Records from a dataset:
-=-=-=-=-
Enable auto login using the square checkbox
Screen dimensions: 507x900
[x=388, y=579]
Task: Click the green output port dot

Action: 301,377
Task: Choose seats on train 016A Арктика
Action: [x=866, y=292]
-=-=-=-=-
**Aim of the exercise:** Precisely the line with "Screen dimensions: 507x900" and the lines after it, up to the last line of the entries above, are to be reproduced, and nothing more.

**Exercise solution:**
Screen dimensions: 507x900
[x=388, y=579]
Task: Click the green output port dot

Action: 301,377
Task: Choose seats on train 016A Арктика
Action: [x=866, y=292]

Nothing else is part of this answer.